Fully custom development
Cost: $20,000 and up. This is for sites with real software behind them, like booking platforms, membership areas, or large stores with integrations. Most small businesses do not need this. If you do, it is usually obvious, because a template simply cannot do what you are asking.
Should you pay upfront or monthly?
Both models are common in 2026, and neither is automatically better. Paying upfront means a larger one-time bill and full ownership from day one. Paying monthly spreads the cost and often bundles hosting, updates, and support, which is easier on cash flow for a new business.

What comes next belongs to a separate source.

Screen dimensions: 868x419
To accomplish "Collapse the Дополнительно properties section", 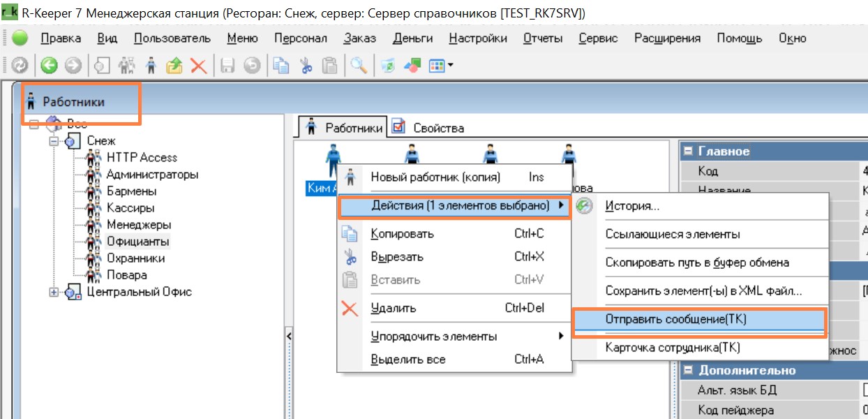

A newer option is worth knowing about. Some agencies now offer a build-free-then-subscribe model for local service businesses. Instead of a big upfront invoice, they build the site at no upfront charge, then you pay a flat monthly fee that covers hosting, maintenance, and changes. Websie, for example, offers a free site with a $50 per month plan for local businesses. This lowers the barrier to entry, though it is worth checking what happens to the site if you ever cancel.
Which is right? If you have cash and want to own the asset outright, pay upfront. If you would rather protect cash flow and keep support included, a monthly model often makes more sense.
How do you choose the right option for your business?
Start with what the website needs to do, then work backward to a budget. A plumber who needs calls and a booking form has different needs than a boutique selling 200 products online. Matching the build to the goal is how you avoid both overpaying and underbuilding.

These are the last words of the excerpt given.